We are hearing a lot of whining and complaining about CASL from a few characters claiming to represent Canadian businesses. They are attempting to build a case for returning to an opt-out system, or at the very least a hybrid system, so it is easier to spam people. We are scratching our head regarding most of their arguments. In fact, it brings to mind a 7 year old throwing a fit because they don't want to do what they're told. So let's try to explain why CASL is needed.
Why do I have to have consent?
- Because your prospects and customers deserve respect. Their inbox belongs to them and you should ask if they are interested in the kinds of messages you would like to send them. HINT: if they say NO or do not respond, they are likely either not interested OR they do not like the messages or the frequency of messages. NOT providing consent when you ask is a message in itself.
- Because there are far too many unwanted email messages already. You're either part of the problem or part of the solution.
- Because if we don't stop inundating them with email, people will find a better way to communicate and email will find it's way to the trash bin. Some individuals have already decided email is a waste of time. Primary reason: we have peppered them with irrelevant messages. Yes I know they are relevant to you - the sender - just not to your entire audience. My proof is the exceptionally poor open rates we seem to find acceptable.
- Because it's the law.
But I have never had to have consent before. Why now?
- Because we blew it. As businesses and marketers we BLASTED at will - relevance be damned. Is anyone else in marketing embarrassed that the Government had to step in and insist that we treat our prospects and customers with respect? Canada was the last G8 country to pass an anti spam law. By the time we arrived at the table we could see how much of a mess it was.
Fact is we almost destroyed email marketing as a valuable tool in our marketing kit. It is an exceptional way to communicate and interact with customers and near-customers - a very important group of people for most companies. But we insisted on using it to create awareness which it is very weak at.
Email is not a mass marketing tool and we should stop treating it like one just because it is so cheap to execute.
Lets be honest. It has been the "best bang for the buck" and without regulations we have been able to do whatever WE want. Whatever is best for us. Yet good marketers think "Customer First" (or used to) and these tactics fly in the face of customer-centric marketing. How did we let it get this far? Have you given your email address to any retailer lately? Yikes! Thank the Government for mandating a working unsubscribe in every email.
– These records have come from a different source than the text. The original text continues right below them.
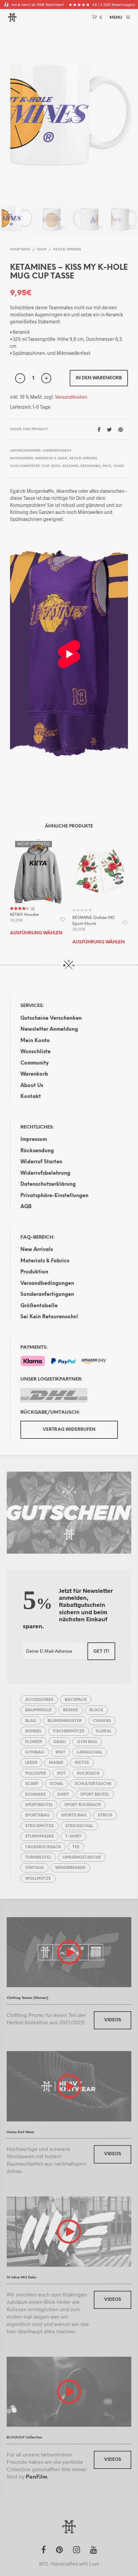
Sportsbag (37, 1815)
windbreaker (70, 1868)
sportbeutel (39, 1805)
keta (55, 466)
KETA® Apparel (67, 249)
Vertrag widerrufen (69, 1429)
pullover (35, 1773)
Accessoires (39, 1700)
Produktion (34, 1272)
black (96, 1710)
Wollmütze (38, 1878)
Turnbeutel (38, 1857)
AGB (25, 1206)
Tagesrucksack (43, 1847)
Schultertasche (93, 1784)
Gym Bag (87, 1742)
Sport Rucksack (82, 1805)
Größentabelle (39, 1306)
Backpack (76, 1700)
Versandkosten (71, 397)
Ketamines (90, 466)
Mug (106, 466)
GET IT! (101, 1651)
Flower (33, 1742)
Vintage (34, 1868)
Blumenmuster (65, 1721)
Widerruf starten (41, 1162)
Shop (42, 249)
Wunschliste (35, 1052)
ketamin (70, 466)
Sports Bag (73, 1815)
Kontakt (30, 1096)
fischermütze (68, 1731)
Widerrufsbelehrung (45, 1173)
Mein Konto (35, 1040)
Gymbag (34, 1752)
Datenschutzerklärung (48, 1184)
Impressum (33, 1139)
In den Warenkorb (99, 378)
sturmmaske (39, 1836)
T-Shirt (73, 1836)
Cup (45, 466)
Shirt (63, 1794)
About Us (31, 1085)
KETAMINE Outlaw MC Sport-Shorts (93, 921)
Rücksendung (37, 1151)
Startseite (20, 249)
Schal (56, 1784)
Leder (31, 1763)
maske (56, 1763)
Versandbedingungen (47, 1283)
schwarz (35, 1794)
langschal (89, 1752)
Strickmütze (39, 1826)
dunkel (33, 1731)
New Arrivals (36, 1249)
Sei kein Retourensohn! (49, 1317)
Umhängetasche (82, 1857)
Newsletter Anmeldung (49, 1029)
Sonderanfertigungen (47, 1294)
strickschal (79, 1826)
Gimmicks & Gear (51, 458)
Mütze (82, 1763)
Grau (59, 1742)
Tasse (118, 466)
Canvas (102, 1721)
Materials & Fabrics (44, 1261)
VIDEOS (112, 2020)
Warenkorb (34, 1074)
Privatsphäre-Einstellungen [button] (54, 1195)
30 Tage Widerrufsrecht (26, 4)
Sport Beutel (94, 1794)
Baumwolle (38, 1710)
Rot (61, 1773)
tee (75, 1847)
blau (30, 1721)
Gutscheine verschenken (51, 1018)
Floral (104, 1731)
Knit (60, 1752)
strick (105, 1815)
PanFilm (36, 2477)
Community (34, 1063)
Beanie (70, 1710)
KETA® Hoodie (24, 915)
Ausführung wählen (36, 933)
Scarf (32, 1784)
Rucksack (88, 1773)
I know getting off some lists is like trying to get dog poo off your hiking boots, but having it be part of our anti spam law helps.
So what are the elements of CASL anyway?
- First, you must prove your consent to email an individual - 1-to-1 or using bulk email blasts. There are 5 types of consent under CASL.
- Next you must be transparent in every communication and include the full company name, postal address, a contact name and 2 ways to reach them.
- You also must have a working unsubscribe in every email. "Working" is defined as being able to unsubscribe within 2 clicks and being removed from the list with 10 business days (2 weeks). 2 clicks; 2 weeks.
Pretty simple. If you are just starting to build your email list, CASL compliance is the right way to manage email marketing. And it is easy to design a series of processes to enable you to show proof if required.
The difficulty in being CASL compliant is changing the poor email habits and processes that we already have in place. That's what is causing all the whining and complaining about how tough CASL is: people HATE change. Especially when they do not undertsand WHY.
Campaign Monitor reports there are 180 billion spam messages sent every day. (A colleague suggested SpamHaus has state a number far North of that).
One message to one inbox is no problem. 180 Billion every day...
We all have the experience of our inbox being taken over by messages that we have no need for, commitment to or interest in.
CASL is designed to return the control of our inbox back to the individual. And it's working.
Should we make some changes to CASL based on what we have learned in the first 3 years of enforcement? Yes. The lawyers have pointed out several issues and they should certainly be rectified. But for the most part, it is working and we should just all adjust. At the end of the day, as Kim Arsenault of Inbox Marketer says " It is what our clients have been doing all along. CASL did not change much in our world as we knew it was simply best practices for email marketing, when you put your customer first."
As it relates to email marketing, are you putting your customer first?